Nearly two-thirds of consumers are misled by foods labeled as “natural,” a Consumer Reports National Research Center study released Wednesday found.
Of 1,005 adults polled in December, nearly half incorrectly believed that natural claims on labels had been independently verified, and nearly two-thirds thought the “natural” label meant more than it does.
Consumer Reports, which has long argued that natural labeling lacks meaningful standards, found many people think a natural label on processed foods means that no pesticides, artificial ingredients, artificial chemicals or genetically modified ingredients were used.
While 62 percent of consumers said they already buy food labeled as natural, 87 percent of those consumers said they would pay more for natural food if the label met their expectations.
The study found that 85 percent of consumers said natural should mean no chemicals were used during processing; 84 percent said no artificial ingredients, colors or pesticides should be used; and 82 percent said the food should not contain genetically modified ingredients.

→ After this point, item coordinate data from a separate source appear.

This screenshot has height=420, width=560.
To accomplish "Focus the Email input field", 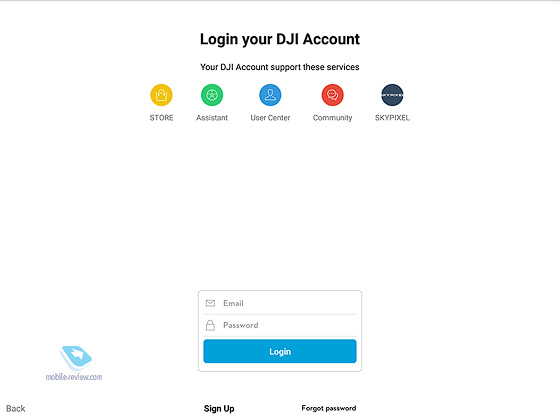I will pos(280,303).
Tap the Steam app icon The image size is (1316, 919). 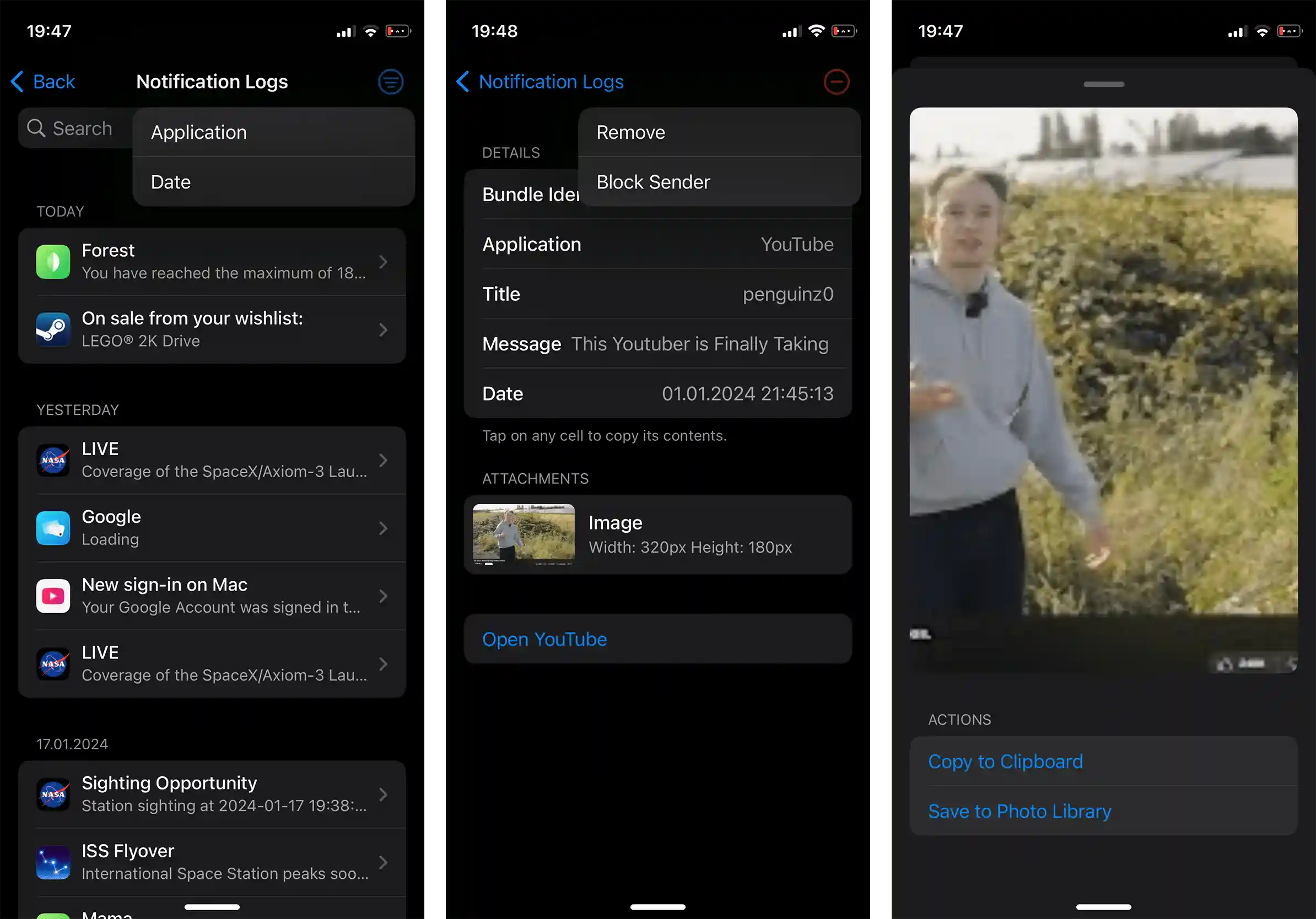click(53, 329)
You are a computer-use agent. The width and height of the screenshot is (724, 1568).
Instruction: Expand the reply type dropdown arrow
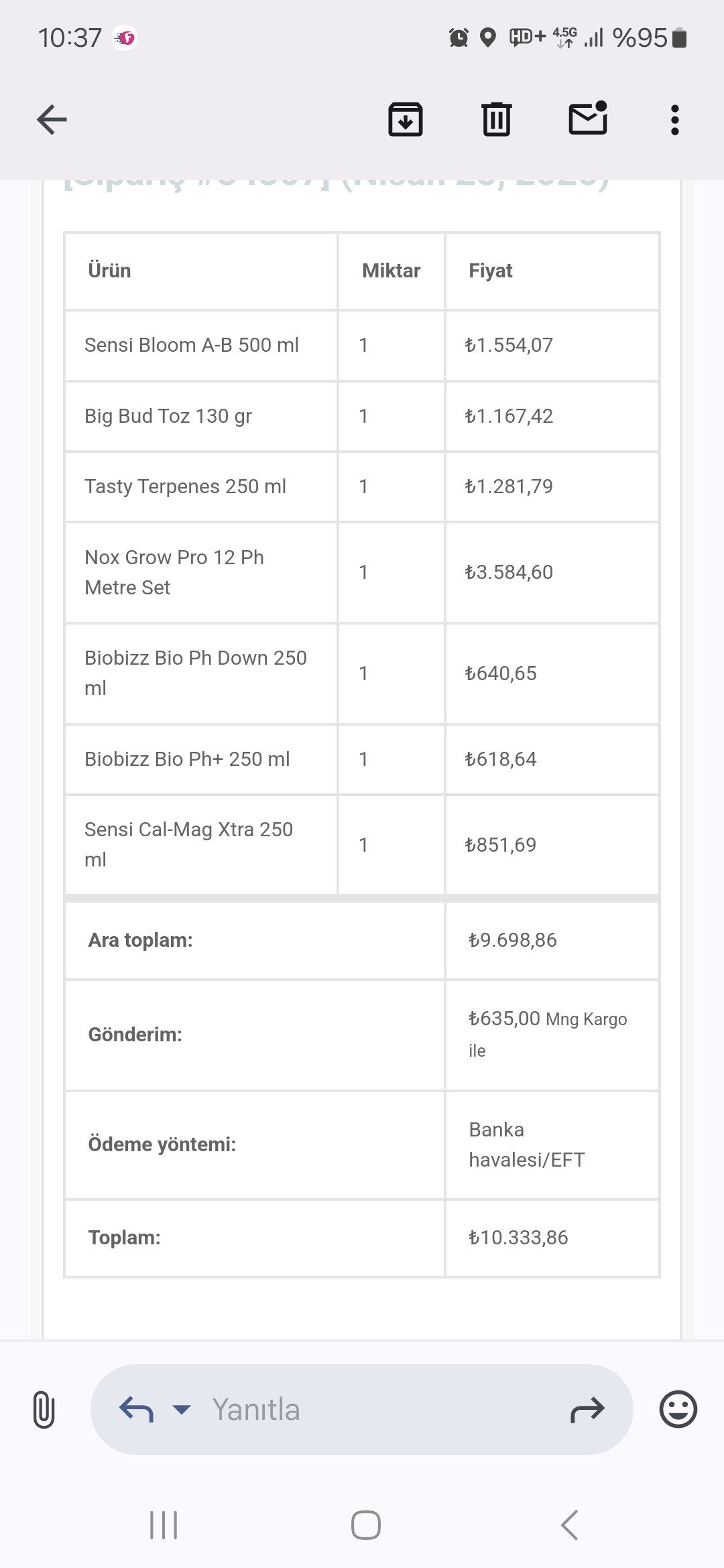coord(182,1409)
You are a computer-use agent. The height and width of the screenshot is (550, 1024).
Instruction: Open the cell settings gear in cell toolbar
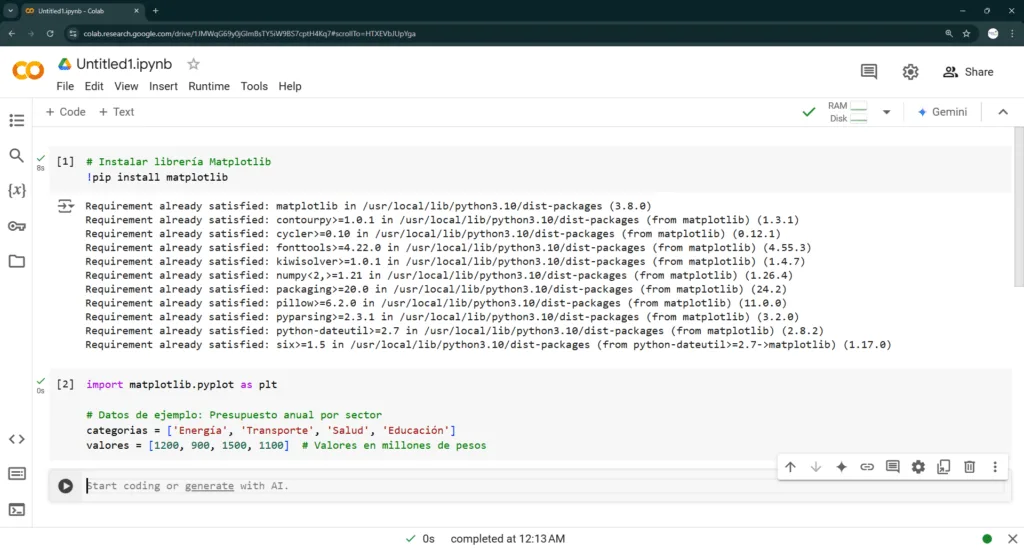[x=918, y=467]

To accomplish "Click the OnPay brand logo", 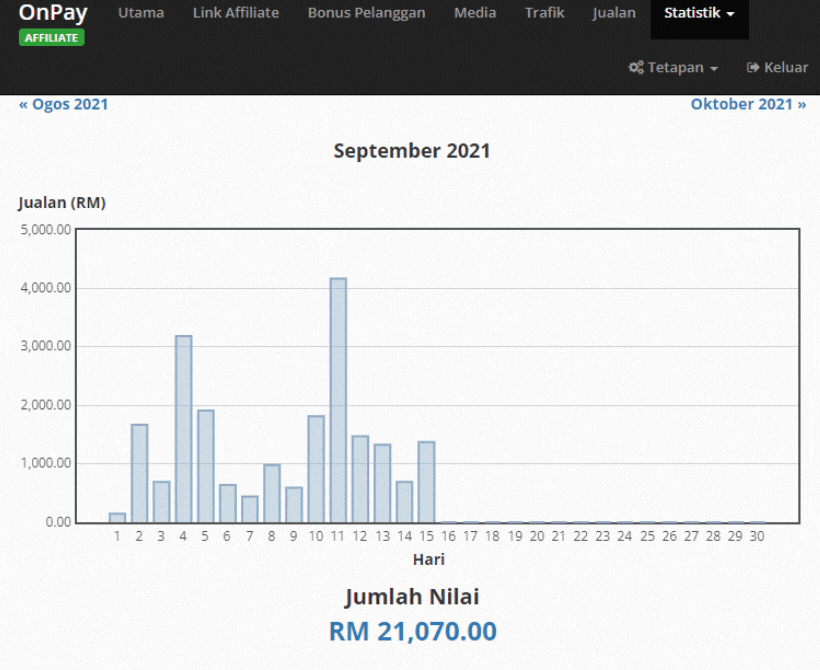I will (53, 13).
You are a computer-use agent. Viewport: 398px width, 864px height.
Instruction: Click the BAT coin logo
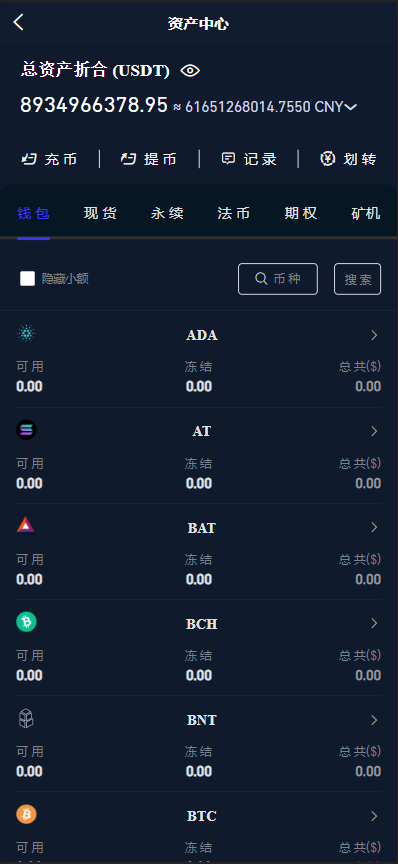(26, 525)
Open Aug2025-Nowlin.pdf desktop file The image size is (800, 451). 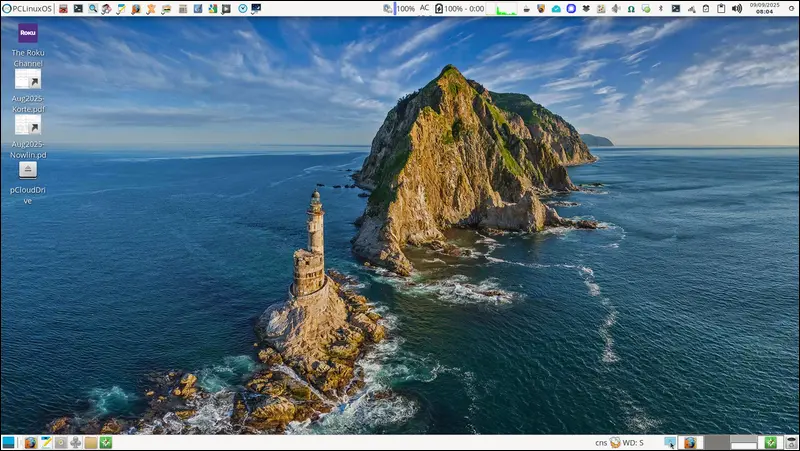point(28,125)
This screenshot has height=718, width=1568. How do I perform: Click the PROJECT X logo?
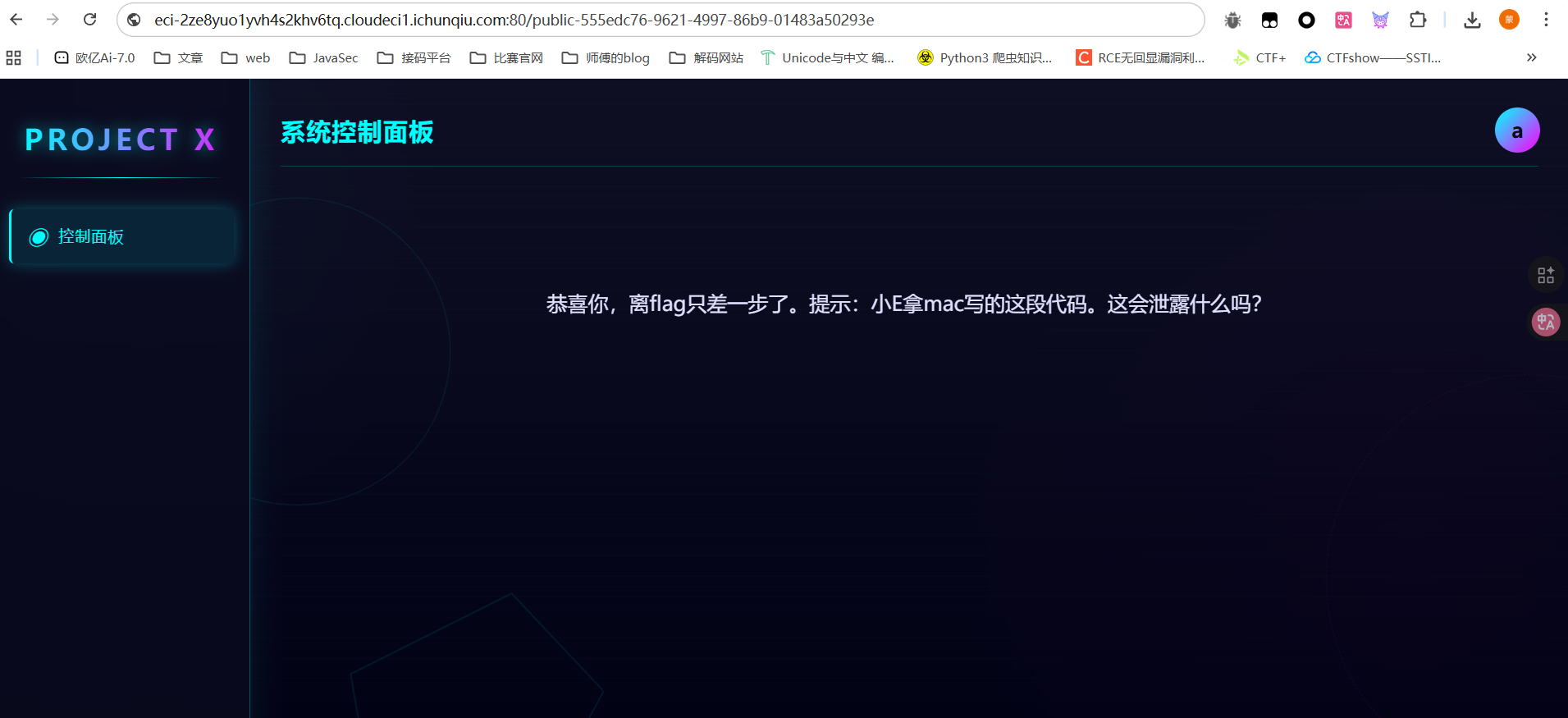(121, 139)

“Ideally, we’d like to see federal regulators ban the natural label, but if they don’t get rid of it, then they must give it real meaning,” Urvashi Rangan, director of the Consumer Reports Food Safety & Sustainability Center, said in a report released with the study.
The group petitioned the Food and Drug Administration (FDA) in 2014 to ban natural labels altogether and asked the U.S. Department of Agriculture to ban the the word from being used on meat and poultry labels.
In November, the FDA responded by asking the public to comment on whether it should define “natural” and set guidelines for its use on food products. The agency said it has long considered natural to mean that nothing artificial or synthetic, including color additives, were used in producing the food.
The FDA extended the public comment period last month to give industry more time to respond. Comments are now due May 10.